April 2, 2009
Giant Lions Once Roamed Parts Of Europe And North America
Scientists from Oxford University have uncovered the remains of giant lions that roamed around Britain, Europe and North America up to 13,000 years ago, BBC News reported.
Researchers previously thought they were a species of jaguar or tiger, but have now discovered through DNA analysis they were indeed large lions.
Experts believe the giant lions, which were 25 percent bigger than the species of African lion living today, would have lived in the icy tundra with mammoths and saber-toothed tigers.
The lions also had longer legs to chase their prey and likely hunted over long distances. In contrast to the modern-day species, which tends to ambush its victims, the longer legs would help them chase down their prey.
Researchers at Oxford took DNA from fossils and other remains gathered from Germany to Siberia, and Alaska to Wyoming and analyzed it along with DNA from lions that roam the planes today.
"These ancient lions were like a super-sized version of today's lions and, in the Americas, had longer legs adapted for endurance running," said Dr. Ross Barnett, who conducted the research at Oxford University's department of Zoology.
He said the genetic evidence revealed that these ancient extinct lions and the lions of today were very closely related.
"Cave art also suggests that they formed prides, although the males in the pictures would not have had manes and they are depicted very realistically," he added.

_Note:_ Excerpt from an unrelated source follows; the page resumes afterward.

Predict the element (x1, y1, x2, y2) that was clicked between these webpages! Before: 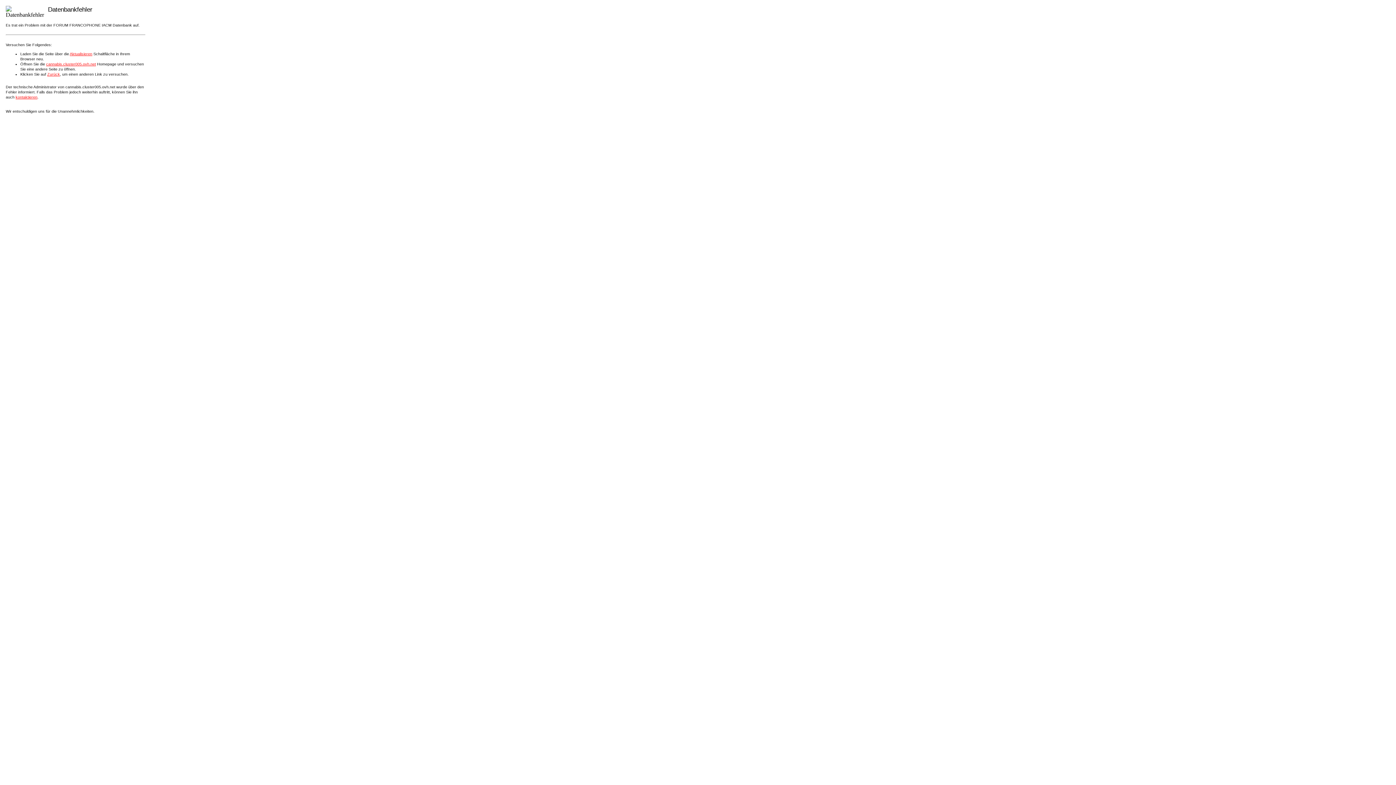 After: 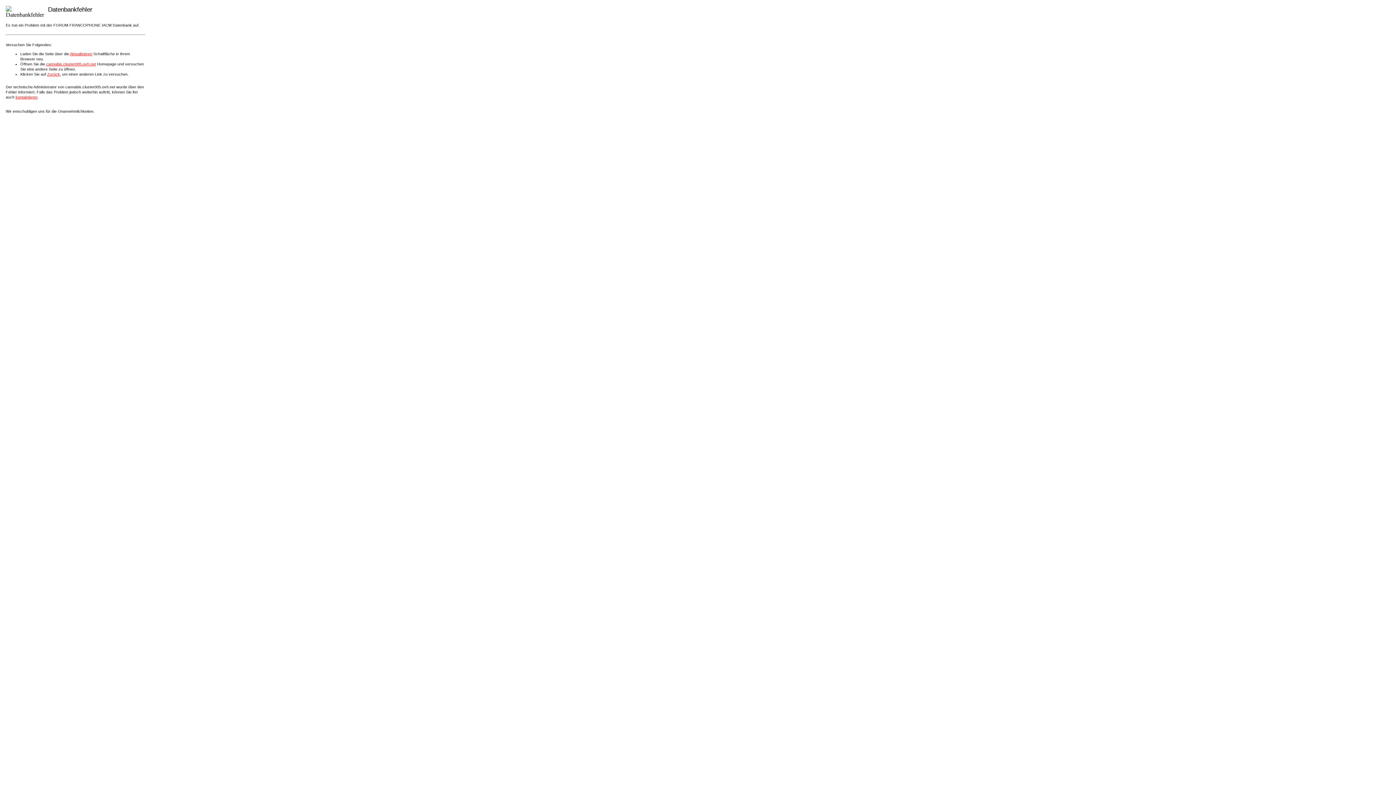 Action: label: Aktualisieren bbox: (69, 51, 92, 55)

Early cave paintings, like those seen in the pre-historic cave complex at Chauvet in France, suggest lions were very important to early man.
Archaeologists in Germany who theorize that ancient humans may have even worshiped lions have uncovered figurines that are half man, half lion.
The remains from the Pleistocene Epoch (1.8 million years ago to 10,000 years ago) were divided by the researchers into two groups: the American Lion which lived in North America, and the Cave Lion which lived in northern Europe, Russia, Alaska and the Yukon.
The icy tundra inhabitants would have shared their habitat with herds of other large animals such as mammoth, woolly rhino, saber tooth tigers and giant deer.
Barnett said these species died out in a mass extinction some 13,000 years ago and discovering the reason behind this was what he called "one of the last great scientific mysteries".
Some experts believe it could have been climate change or something to do with humans, as humans could have been killing off their prey or killing the lions themselves.
Barnett is hopeful that more research and more advanced genetic analysis may some day answer the question behind the extinction.